> _Work item_
All of the entries below are to be repeated word for word.

[Saved entries]
#####

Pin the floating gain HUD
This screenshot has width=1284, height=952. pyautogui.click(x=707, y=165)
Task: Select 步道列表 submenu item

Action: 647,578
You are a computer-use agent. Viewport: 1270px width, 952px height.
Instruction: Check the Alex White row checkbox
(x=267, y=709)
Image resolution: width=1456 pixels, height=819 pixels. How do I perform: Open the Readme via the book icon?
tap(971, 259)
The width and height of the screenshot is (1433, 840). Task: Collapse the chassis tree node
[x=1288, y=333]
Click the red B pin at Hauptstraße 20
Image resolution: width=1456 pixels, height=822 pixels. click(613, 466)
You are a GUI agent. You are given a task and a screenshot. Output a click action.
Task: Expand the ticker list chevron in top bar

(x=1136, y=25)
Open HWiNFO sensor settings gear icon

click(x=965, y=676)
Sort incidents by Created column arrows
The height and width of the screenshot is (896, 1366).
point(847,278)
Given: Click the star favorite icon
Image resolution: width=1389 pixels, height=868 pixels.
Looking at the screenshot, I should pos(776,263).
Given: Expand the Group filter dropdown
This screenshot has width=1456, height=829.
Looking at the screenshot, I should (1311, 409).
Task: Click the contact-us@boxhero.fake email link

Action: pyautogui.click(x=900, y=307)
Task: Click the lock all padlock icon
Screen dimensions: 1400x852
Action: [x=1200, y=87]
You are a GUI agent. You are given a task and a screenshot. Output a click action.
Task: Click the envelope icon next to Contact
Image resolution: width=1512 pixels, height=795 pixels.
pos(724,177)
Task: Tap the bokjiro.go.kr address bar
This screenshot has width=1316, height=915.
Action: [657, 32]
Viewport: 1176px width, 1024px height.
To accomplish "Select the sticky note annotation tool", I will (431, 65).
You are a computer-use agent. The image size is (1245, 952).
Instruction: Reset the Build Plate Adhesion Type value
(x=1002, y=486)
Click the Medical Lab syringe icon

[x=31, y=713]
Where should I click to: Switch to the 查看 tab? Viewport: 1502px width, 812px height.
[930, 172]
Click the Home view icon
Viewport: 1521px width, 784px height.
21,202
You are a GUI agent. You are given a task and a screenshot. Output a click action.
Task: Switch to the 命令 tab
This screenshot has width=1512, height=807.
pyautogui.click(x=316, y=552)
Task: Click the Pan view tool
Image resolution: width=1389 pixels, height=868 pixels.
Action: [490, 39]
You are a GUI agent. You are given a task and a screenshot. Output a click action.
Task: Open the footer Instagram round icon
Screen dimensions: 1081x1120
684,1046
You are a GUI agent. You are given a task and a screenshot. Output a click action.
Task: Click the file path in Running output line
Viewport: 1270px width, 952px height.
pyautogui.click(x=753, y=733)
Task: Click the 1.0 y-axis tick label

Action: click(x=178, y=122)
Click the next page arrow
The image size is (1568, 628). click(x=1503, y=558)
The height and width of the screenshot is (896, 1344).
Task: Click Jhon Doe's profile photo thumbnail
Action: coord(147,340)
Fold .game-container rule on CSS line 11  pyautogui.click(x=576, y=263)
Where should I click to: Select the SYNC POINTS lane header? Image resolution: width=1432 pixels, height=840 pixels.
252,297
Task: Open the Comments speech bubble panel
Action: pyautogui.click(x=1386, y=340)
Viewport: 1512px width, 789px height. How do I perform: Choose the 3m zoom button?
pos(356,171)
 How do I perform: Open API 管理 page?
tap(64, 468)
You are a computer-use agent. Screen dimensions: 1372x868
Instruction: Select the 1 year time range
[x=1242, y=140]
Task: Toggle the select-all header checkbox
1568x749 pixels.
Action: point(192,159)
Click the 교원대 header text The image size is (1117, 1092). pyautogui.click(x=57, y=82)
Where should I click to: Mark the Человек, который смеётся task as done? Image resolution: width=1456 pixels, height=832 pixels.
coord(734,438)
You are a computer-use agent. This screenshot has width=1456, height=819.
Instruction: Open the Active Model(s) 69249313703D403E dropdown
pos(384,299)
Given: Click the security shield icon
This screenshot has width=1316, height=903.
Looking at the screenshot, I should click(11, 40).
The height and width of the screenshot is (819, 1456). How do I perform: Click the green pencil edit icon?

#####

> _Answer box_
Pin the floating gain HUD
This screenshot has width=1284, height=952. pyautogui.click(x=707, y=165)
Task: Select 步道列表 submenu item

Action: 647,578
You are a computer-use agent. Viewport: 1270px width, 952px height.
Instruction: Check the Alex White row checkbox
(x=267, y=709)
Image resolution: width=1456 pixels, height=819 pixels. How do I perform: Open the Readme via the book icon?
tap(971, 259)
The width and height of the screenshot is (1433, 840). Task: Collapse the chassis tree node
[x=1288, y=333]
Click the red B pin at Hauptstraße 20
Image resolution: width=1456 pixels, height=822 pixels. click(613, 466)
You are a GUI agent. You are given a task and a screenshot. Output a click action.
Task: Expand the ticker list chevron in top bar

(x=1136, y=25)
Open HWiNFO sensor settings gear icon

click(x=965, y=676)
Sort incidents by Created column arrows
The height and width of the screenshot is (896, 1366).
point(847,278)
Given: Click the star favorite icon
Image resolution: width=1389 pixels, height=868 pixels.
Looking at the screenshot, I should pos(776,263).
Given: Expand the Group filter dropdown
This screenshot has width=1456, height=829.
Looking at the screenshot, I should (1311, 409).
Task: Click the contact-us@boxhero.fake email link

Action: pyautogui.click(x=900, y=307)
Task: Click the lock all padlock icon
Screen dimensions: 1400x852
Action: [x=1200, y=87]
You are a GUI agent. You are given a task and a screenshot. Output a click action.
Task: Click the envelope icon next to Contact
Image resolution: width=1512 pixels, height=795 pixels.
pos(724,177)
Task: Tap the bokjiro.go.kr address bar
This screenshot has width=1316, height=915.
Action: [657, 32]
Viewport: 1176px width, 1024px height.
To accomplish "Select the sticky note annotation tool", I will (431, 65).
You are a computer-use agent. The image size is (1245, 952).
Instruction: Reset the Build Plate Adhesion Type value
(x=1002, y=486)
Click the Medical Lab syringe icon

[x=31, y=713]
Where should I click to: Switch to the 查看 tab? Viewport: 1502px width, 812px height.
[930, 172]
Click the Home view icon
Viewport: 1521px width, 784px height.
21,202
You are a GUI agent. You are given a task and a screenshot. Output a click action.
Task: Switch to the 命令 tab
This screenshot has width=1512, height=807.
pyautogui.click(x=316, y=552)
Task: Click the Pan view tool
Image resolution: width=1389 pixels, height=868 pixels.
Action: [490, 39]
You are a GUI agent. You are given a task and a screenshot. Output a click action.
Task: Open the footer Instagram round icon
Screen dimensions: 1081x1120
684,1046
You are a GUI agent. You are given a task and a screenshot. Output a click action.
Task: Click the file path in Running output line
Viewport: 1270px width, 952px height.
pyautogui.click(x=753, y=733)
Task: Click the 1.0 y-axis tick label

Action: click(x=178, y=122)
Click the next page arrow
The image size is (1568, 628). click(x=1503, y=558)
The height and width of the screenshot is (896, 1344).
Task: Click Jhon Doe's profile photo thumbnail
Action: coord(147,340)
Fold .game-container rule on CSS line 11  pyautogui.click(x=576, y=263)
Where should I click to: Select the SYNC POINTS lane header? Image resolution: width=1432 pixels, height=840 pixels.
252,297
Task: Open the Comments speech bubble panel
Action: pyautogui.click(x=1386, y=340)
Viewport: 1512px width, 789px height. How do I perform: Choose the 3m zoom button?
pos(356,171)
 How do I perform: Open API 管理 page?
tap(64, 468)
You are a computer-use agent. Screen dimensions: 1372x868
Instruction: Select the 1 year time range
[x=1242, y=140]
Task: Toggle the select-all header checkbox
1568x749 pixels.
Action: point(192,159)
Click the 교원대 header text The image size is (1117, 1092). pyautogui.click(x=57, y=82)
Where should I click to: Mark the Человек, который смеётся task as done? Image resolution: width=1456 pixels, height=832 pixels.
coord(734,438)
You are a computer-use agent. This screenshot has width=1456, height=819.
Instruction: Open the Active Model(s) 69249313703D403E dropdown
pos(384,299)
Given: Click the security shield icon
This screenshot has width=1316, height=903.
Looking at the screenshot, I should click(11, 40).
The height and width of the screenshot is (819, 1456). How do I perform: Click the green pencil edit icon?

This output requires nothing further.